Monday, May 22, 2006

Day 5

Friends: "Southland Tales," Richard Kelly's much anticipated follow-up to "Donnie Darko," is the festival's first significant disaster--two hours and forty minutes of juvenile claptrap, some pandering, most just nonsensical. This woeful misfire of a movie will find few defenders, even among those legions who gave "Darko" cult status.

From the very start of this post-nuclear disaster movie centered on LA in 2008 it is clear that it has none of the style or wit of "Darko." Wally Shawn as a sleazy bad-guy businessman whose company has created a perpetual-motion fuel replacement for oil is utterly ridiculous, from his greasy hair to his clinging wardrobe and delivery of speech. There is a porn star who has a day-time talk show drenched in adolescent potty talk, that Kelly no doubt thought was hilarious
as he penned it. He meant this to be a sweeping black comedy of social satire, but he isn't capable of much more profundity than "teen horniness is not a crime," and "when the shit hits the fan, it all smells the same." People were bailing out of this movie from the very start. The only surprise was those who stuck around didn't boo. It wasn't even worthy of that. This is such a dud, and so unredeeming, it's hard too imagine anyone giving Kelly money to direct ever again. We can only hope, as he says he has a drawer with five or six scripts that he is continually rewriting.

"Climates," Nurge Bilge Ceylan's follow-up to his highly acclaimed "Distant" of three years ago, was another much-anticipated film. This Turkish director has a cult following of an entirely different sort than Kelly--those who like slow-paced, contemplative art films with no action. And he delivers again. Patrick McGavin called it the first great film of the festival, but he is in the camp who likes such films.

Source data:
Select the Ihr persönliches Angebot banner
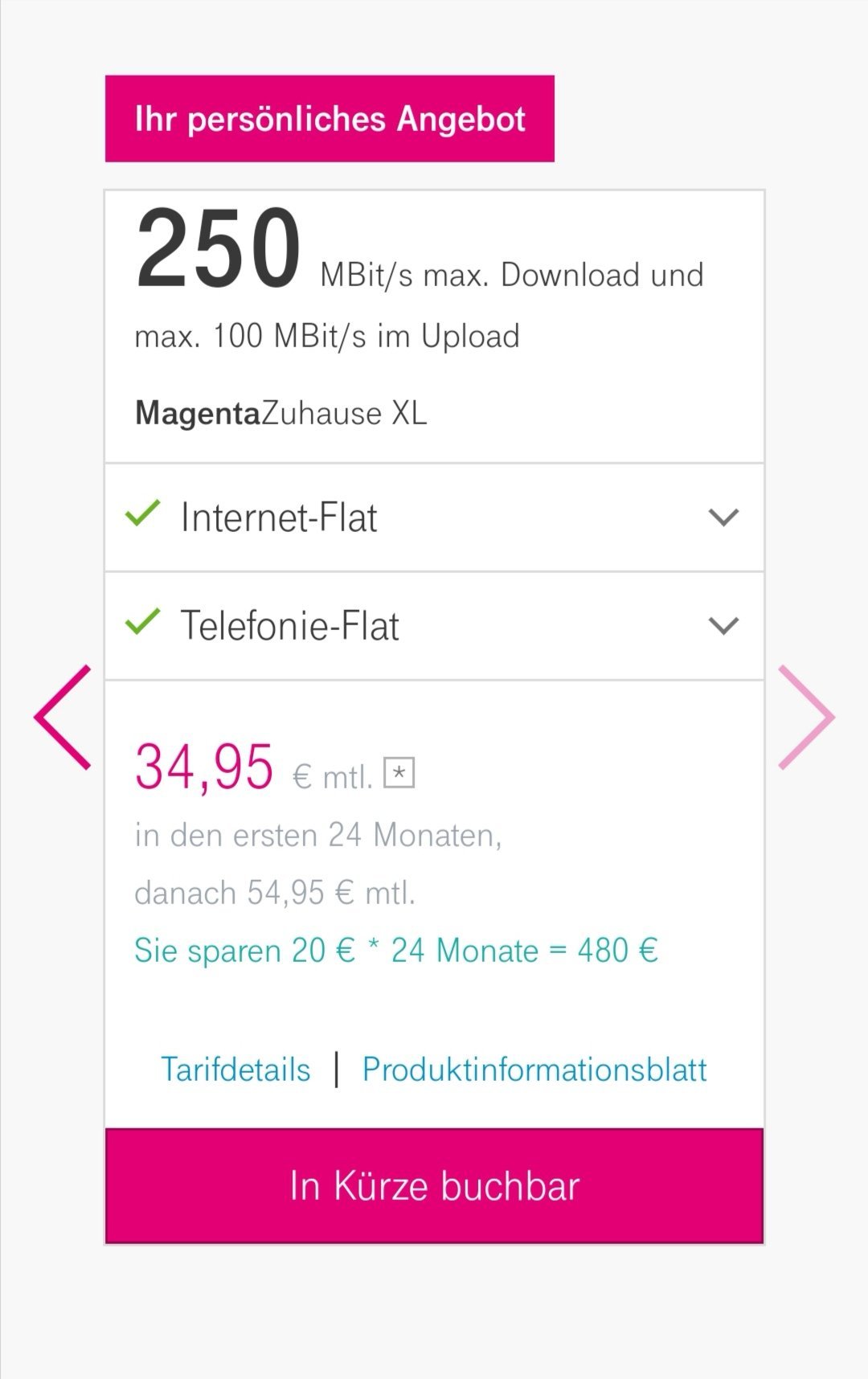The width and height of the screenshot is (868, 1379). pos(330,119)
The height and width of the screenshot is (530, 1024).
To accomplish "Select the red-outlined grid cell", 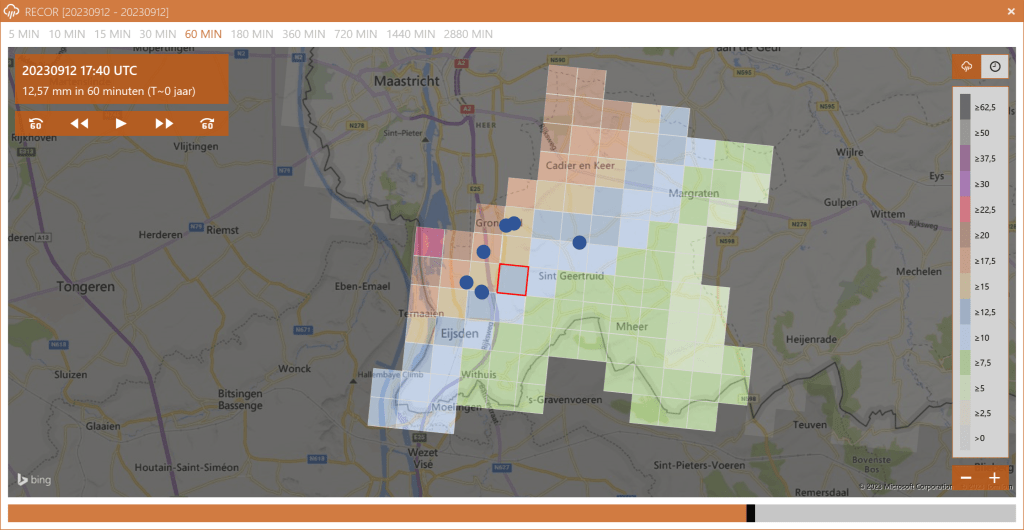I will click(512, 279).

Brief:
Copy out the Day 5 festival review word for word, from its date line through its last sentence.

Task response:
Monday, May 22, 2006

Day 5

Friends: "Southland Tales," Richard Kelly's much anticipated follow-up to "Donnie Darko," is the festival's first significant disaster--two hours and forty minutes of juvenile claptrap, some pandering, most just nonsensical. This woeful misfire of a movie will find few defenders, even among those legions who gave "Darko" cult status.

From the very start of this post-nuclear disaster movie centered on LA in 2008 it is clear that it has none of the style or wit of "Darko." Wally Shawn as a sleazy bad-guy businessman whose company has created a perpetual-motion fuel replacement for oil is utterly ridiculous, from his greasy hair to his clinging wardrobe and delivery of speech. There is a porn star who has a day-time talk show drenched in adolescent potty talk, that Kelly no doubt thought was hilarious
as he penned it. He meant this to be a sweeping black comedy of social satire, but he isn't capable of much more profundity than "teen horniness is not a crime," and "when the shit hits the fan, it all smells the same." People were bailing out of this movie from the very start. The only surprise was those who stuck around didn't boo. It wasn't even worthy of that. This is such a dud, and so unredeeming, it's hard too imagine anyone giving Kelly money to direct ever again. We can only hope, as he says he has a drawer with five or six scripts that he is continually rewriting.

"Climates," Nurge Bilge Ceylan's follow-up to his highly acclaimed "Distant" of three years ago, was another much-anticipated film. This Turkish director has a cult following of an entirely different sort than Kelly--those who like slow-paced, contemplative art films with no action. And he delivers again. Patrick McGavin called it the first great film of the festival, but he is in the camp who likes such films.